I realise my post that Redsuperted linked to didn’t go through much of my presentation so I’ll talk about it now.
I chose Ryanair who are a KPMG client and during the month or so were constantly on the news. Oil prices, profit warnings, fall in demand for air travel, BAA break-up, Stansted purchase, BA and AA merge, you name it and it all happened around that time. I was well aware this potentially led to a lot of difficult questions but I felt confident that even though I didn’t know everything about Ryanair, I knew enough to provide an intelligible answer for most answers.
In the KPMG interview I had the feeling the partner didn’t know much about the aviation industry so he only asked a few questions about it. Instead he focused on questions on the economy which fortunately I knew a lot about. A warning though, I could be considered quite lucky, one of the people in the assessment day with me also chose Ryanair and apparently got a partner who was currently working with Jet2 and knew a lot about the industry. The applicant had done next to no research and was bluffing his way through and apparently got slaughtered during his presentation. Also in my PWC interview I had a partner working within the industry and he asked a lot of difficult questions but was actually quite impressed by how much I knew. So it can be risky since you’ll get potentially harder questions but if you can hold your own, you might look quite good as well.

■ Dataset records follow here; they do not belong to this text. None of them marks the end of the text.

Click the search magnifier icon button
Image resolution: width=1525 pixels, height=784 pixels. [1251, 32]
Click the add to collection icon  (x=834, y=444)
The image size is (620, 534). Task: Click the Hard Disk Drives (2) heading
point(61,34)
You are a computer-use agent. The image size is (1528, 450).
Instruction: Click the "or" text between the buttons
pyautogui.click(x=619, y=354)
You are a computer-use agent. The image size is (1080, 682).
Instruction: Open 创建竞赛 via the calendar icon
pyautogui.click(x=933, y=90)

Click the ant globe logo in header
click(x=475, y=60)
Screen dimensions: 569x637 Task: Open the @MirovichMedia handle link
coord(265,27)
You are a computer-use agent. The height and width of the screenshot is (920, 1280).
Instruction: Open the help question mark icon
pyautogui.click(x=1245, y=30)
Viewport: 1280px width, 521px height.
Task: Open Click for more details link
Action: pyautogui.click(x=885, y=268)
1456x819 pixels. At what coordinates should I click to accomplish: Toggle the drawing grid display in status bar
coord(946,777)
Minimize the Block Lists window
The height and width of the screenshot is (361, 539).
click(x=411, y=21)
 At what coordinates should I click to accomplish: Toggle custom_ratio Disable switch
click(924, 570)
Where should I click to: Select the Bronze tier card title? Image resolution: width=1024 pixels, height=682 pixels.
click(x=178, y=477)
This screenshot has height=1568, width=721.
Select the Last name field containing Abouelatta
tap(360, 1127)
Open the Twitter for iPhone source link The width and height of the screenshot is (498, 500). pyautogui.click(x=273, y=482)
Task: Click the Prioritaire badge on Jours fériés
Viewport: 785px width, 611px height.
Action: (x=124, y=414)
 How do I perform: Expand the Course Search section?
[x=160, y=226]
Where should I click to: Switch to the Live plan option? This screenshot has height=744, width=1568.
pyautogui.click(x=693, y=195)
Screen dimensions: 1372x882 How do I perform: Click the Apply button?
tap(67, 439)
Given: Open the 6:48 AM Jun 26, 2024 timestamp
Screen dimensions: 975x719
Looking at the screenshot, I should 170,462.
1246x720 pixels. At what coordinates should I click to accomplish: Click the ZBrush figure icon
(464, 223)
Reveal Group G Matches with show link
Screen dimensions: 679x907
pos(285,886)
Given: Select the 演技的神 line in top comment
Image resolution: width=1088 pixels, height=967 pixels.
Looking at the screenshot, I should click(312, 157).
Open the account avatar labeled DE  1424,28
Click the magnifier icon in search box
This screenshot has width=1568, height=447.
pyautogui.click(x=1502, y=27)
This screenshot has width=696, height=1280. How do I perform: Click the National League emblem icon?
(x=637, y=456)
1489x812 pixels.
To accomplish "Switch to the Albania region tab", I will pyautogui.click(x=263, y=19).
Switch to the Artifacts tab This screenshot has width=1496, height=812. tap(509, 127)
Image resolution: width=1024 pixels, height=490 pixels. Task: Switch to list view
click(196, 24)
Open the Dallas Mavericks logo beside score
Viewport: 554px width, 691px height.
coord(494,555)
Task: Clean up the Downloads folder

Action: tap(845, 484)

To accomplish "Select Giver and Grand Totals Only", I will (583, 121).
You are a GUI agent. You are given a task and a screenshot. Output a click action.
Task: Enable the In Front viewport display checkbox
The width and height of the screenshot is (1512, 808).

From my own experiences and also what other people have told me, the first interview and partner interview is quite different. The partner interview seems to depend a lot on how well you two interact and follows less of a script. For example; during the interview I mentioned that I had studied a module in Economics of Education and we ended up talking for 20mins about the A-level results that had been released that day and the problems faced by employers when looking at the academic qualifications of applicants.